That same 2002-03 season, Hartigan would get into the lineup for 23-games with the parent club Thrashers which further proved that he was an NHL caliber player. However, a tumultuous relationship with a newly hired Atlanta coach posed difficulties for Mark to earn a permanent NHL roster spot. Original Thrashers head coach Curt Fraser was fired by Atlanta during the early portion of the season, and after a brief time of Don Waddell serving as the team’s interim, the Thrashers named Bob Hartley, a former Stanley Cup winning coach with the Avalanche, as their new man at the helm. “Unfortunately for me Atlanta hired Hartley. He made it abundantly clear he did not want me on his team because I had played college hockey instead of major junior, and he was looking to make an example out of me any time that the opportunity presented itself”.

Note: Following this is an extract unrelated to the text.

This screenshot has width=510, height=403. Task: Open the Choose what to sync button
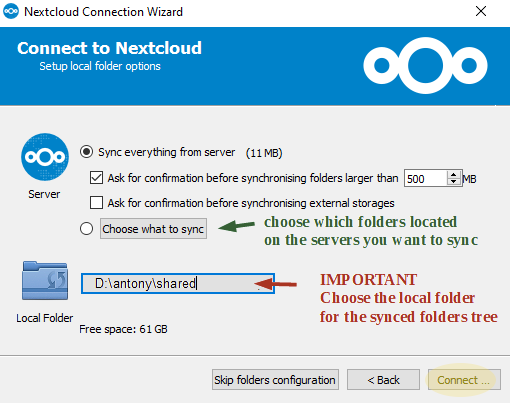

And while the hiring of Hartley would signify the beginning of the end for Hartigan’s time in Atlanta, he would still have a shining moment to call his own that same year when he would score his first NHL goal during a December 1st showdown with the Washington Capitals; a 5-4 Thrashers win and the goal coming against Capitals’ goaltending great, Olaf Kolzig. Hartigan recalls, “It was a long and trying road getting up to the game when I scored my first goal. I had been snakebitten coming into the season with the ability to not score any goals up to that point, even in the AHL. If you watch the video of my first goal, you will see my extreme excitement of not only scoring my first NHL goal but of also getting that monkey off of my back. It was a tremendous feeling”. I am fortunate enough to have seen the video of Mark Hartigan’s first NHL goal and he is exactly right; he is grinning from ear to ear and you can see a look of sheer levity and joy.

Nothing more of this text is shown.